> Supplied passage:
+---+
Maternal, newborn, child and adolescent health

Follow up

Q.55 How can health workers help mothers stop breastfeeding? How to counsel a mother on weaning her infant off the breast?

Experience suggests that it helps to discuss cessation of breastfeeding with a mother ahead of time, so that she can be prepared for the process. Mothers should plan ahead and decide when, according to circumstances, it will be best to stop. It is recommended that HIV-infected mothers should breastfeed until 12 months and only then consider stopping, depending on the availability of an adequate diet that does not include breast milk. Mothers or infants who have been receiving ARV prophylaxis should continue prophylaxis for one week after breastfeeding has completely stopped.

Expressing milk may help mothers to avoid engorgement of the breast, or to give to infants. Health workers can show a mother how to use a cup for feeding, and invite her to come to the clinic when she starts to stop breastfeeding. How to express breast milk should be explained and if needed and appropriate, she can be given practical assistance. Her knowledge and confidence should be verified, and if needed it should be explained again.

Before cessation, health workers should discuss with the mother what foods she will give to her infant after stopping breastfeeding and check if these will be sufficient for the child's growth and development.
+---+
> Recorded data:

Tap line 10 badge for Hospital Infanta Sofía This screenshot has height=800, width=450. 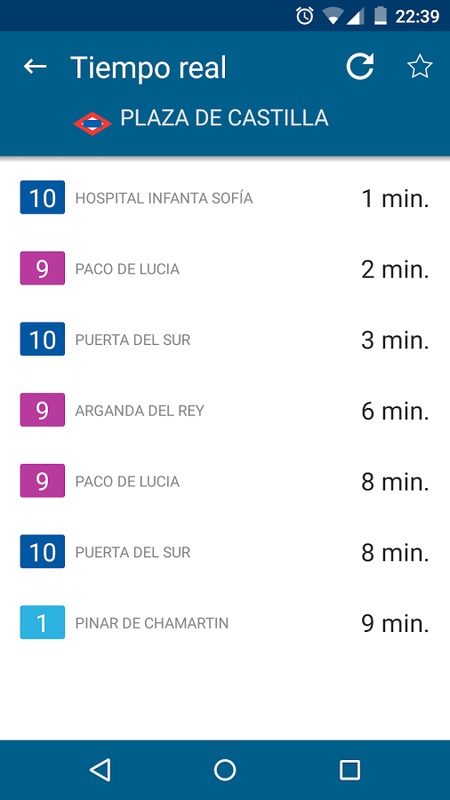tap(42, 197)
+---+
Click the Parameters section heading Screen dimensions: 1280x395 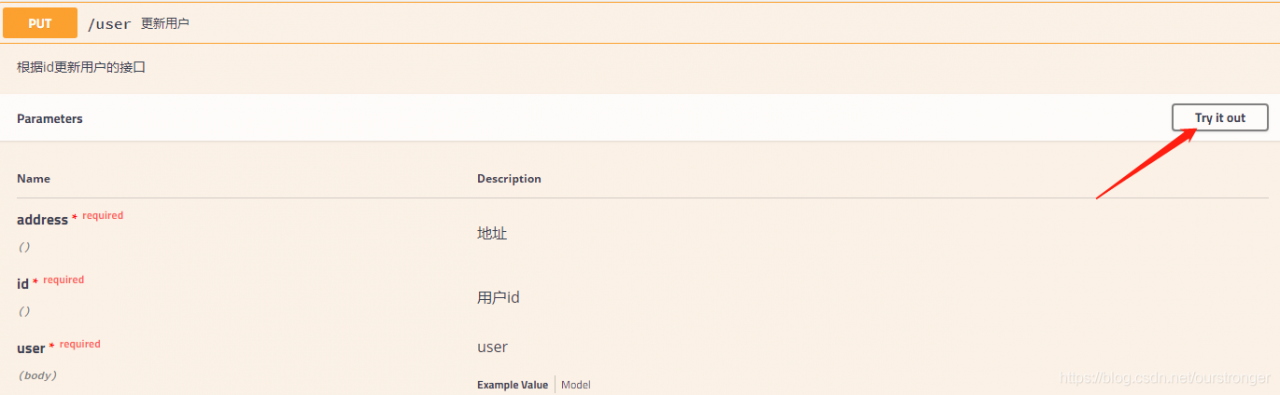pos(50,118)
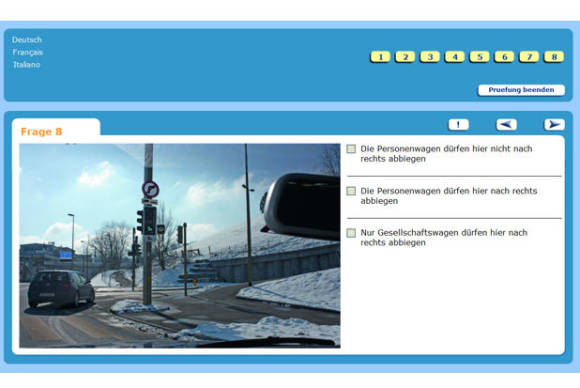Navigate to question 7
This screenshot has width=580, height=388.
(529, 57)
+---+
> Parts of the exercise:
- 1) In the weaning guidance, rewrite the portion starting at "Maternal, newborn, child" and ending at "off the breast?", substituting "nursing" for "breastfeeding".
- 2) Pick up the weaning guidance from the point where it stops.

> Results:
- 1)
Maternal, newborn, child and adolescent health

Follow up

Q.55 How can health workers help mothers stop nursing? How to counsel a mother on weaning her infant off the breast?

- 2)
Health workers should also help mothers plan how they will comfort their babies when they cry when they are tired or upset, without offering the breast. Some methods include cuddling, rubbing and rocking the baby, or offering a finger or forearm to suck on. Ahead of stopping breastfeeding, the baby should be accustomed to means of comfort provided by people other than the mother. If the baby is used to being breastfed before being put to bed at night and/or breastfed first thing in the morning, it is better to have someone else put the baby to bed and to pick them up in the morning.

To begin cessation, a mother will need to express her breast milk, and then replace one breastfeed with a cup feed each day. The number of cup feeds per day can be increased each few days, until the baby is taking enough and the mother can stop putting the baby to the breast. Cup feeds of breast milk can then be replaced with a suitable breast-milk substitute or cows milk, depending on the age of the baby. From 6 months of age, children can take animal milks such as boiled or pasteurized full-cream cow milk. Infant formula is not indicated at 12 months of age. During this process, if the mother or baby is not receiving ARVs to prevent HIV transmission, breast milk may be heat-treated (brought to the boil) to destroy HIV.